Un an plus tard, en mars 2012, la sénatrice Chantal Jouanno rendait son rapport intitulé « Contre l’hypersexualisation, un nouveau combat pour l’égalité ». Elle brosse un état des lieux de l’image des jeunes filles et son utilisation dans la presse et la publicité.
Mars 2013, cette fois-ci, la sénatrice va plus loin :elle dépose un projet de loi sur le sujet pour réglementer l’utilisation des images d’enfants pour une marque ou à la télévision.
Elle dénonce une société qui « se sert de la sexualisation précoce des jeunes filles pour « vendre » du rêve ou une marque commerciale ».
Fait récent, Najat Vallaud-Belkacem, ministre des Droits des femmes et Dominique Bertinotti, ministre déléguée chargée de la Famille, ont décidé d’ encadrer les prochaines sessions des  concours régionaux "Graine de miss".Ouvertes aux fillettes de 6 à 13 ans, ces compétitions auront lieu en 2013, mais avec des directives précises. Deux députés français avaient soulevé la question lors de la sélection pour le concours bordelais en septembre 2012. Ils avaient demandé au gouvernement "d’interdire la promotion d’images sexualisées d’enfants ainsi que les concours d’apparence mettant en scène de jeunes mineurs".

... ou s’alarmer pour rien ?

Même si la France est moins exposée que les USA, il y a bien, d’après Catherine Monnot, anthropologue,  une hypersexualisation du corps notamment au travers des médias et de l’industrie des cosmétiques et du vêtement.

Hypersexualisation : l'avis des experts

Le sociologue Michel Fize, lui trouve au contraire excessif le projet de loi de Mme Jouanno.«On a raison de s’alarmer devant les projections de certains parents quand on parle des concours de mini miss, mais il ne faut pas tout mélanger». Auteur de «  Les nouvelles adolescentes » paru en 2010, il dresse le portrait des petites filles de 8-9 ans vivant leur « petite adolescence ». Son constat : « ces dernières ne se vivaient pas du tout comme de petites lolitas. Les symboles de leur féminité étaient assumés, recherchés et vécus avec beaucoup de fierté. Le passage de l’enfance à l’adolescence s’accompagne chez les fillettes d’attitudes pré pubères depuis la nuit des temps. Se maquiller devant le miroir, mettre les talons de maman, toutes les jeunes filles (ou garçons) l’ont fait, ou presque ». Il dénonce le terme utilisé par Chantal Jouanno de « femme objet ». « Ces jeunes filles ne se vivent pas du tout comme des objets. Il s’agit de fantasmes d’adultes. Si un adulte a du mal avec des images de jeunes filles maquillées très simplement, c’est l’adulte qui a un problème pas l’enfant».

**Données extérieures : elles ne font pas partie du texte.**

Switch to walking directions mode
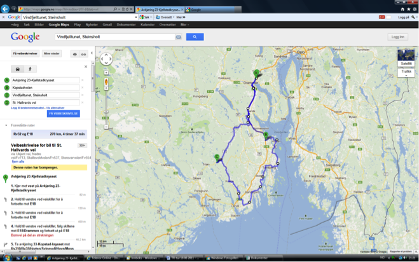The width and height of the screenshot is (419, 262). pos(29,69)
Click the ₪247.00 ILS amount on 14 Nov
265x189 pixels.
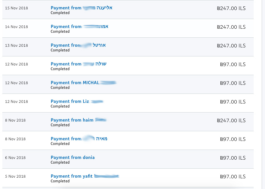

Pour le sociologue la vraie question réside dans la frontière entre privé et public : «  les parents doivent être les garants de la limite entre sphère privée et sphère publique. Ils doivent éduquer leurs fillettes pour éviter tous dérapages publics. Quant à vouloir interdire l’utilisation des très jeunes filles dans publicité, ce serait un leurre ! Que l’on crée une nouvelle loi pour interdire certaines images ne résoudra pas le fait que les jeunes sont de toute façon exposés aux images féminines et sexuées à la télévision ou sur Internet".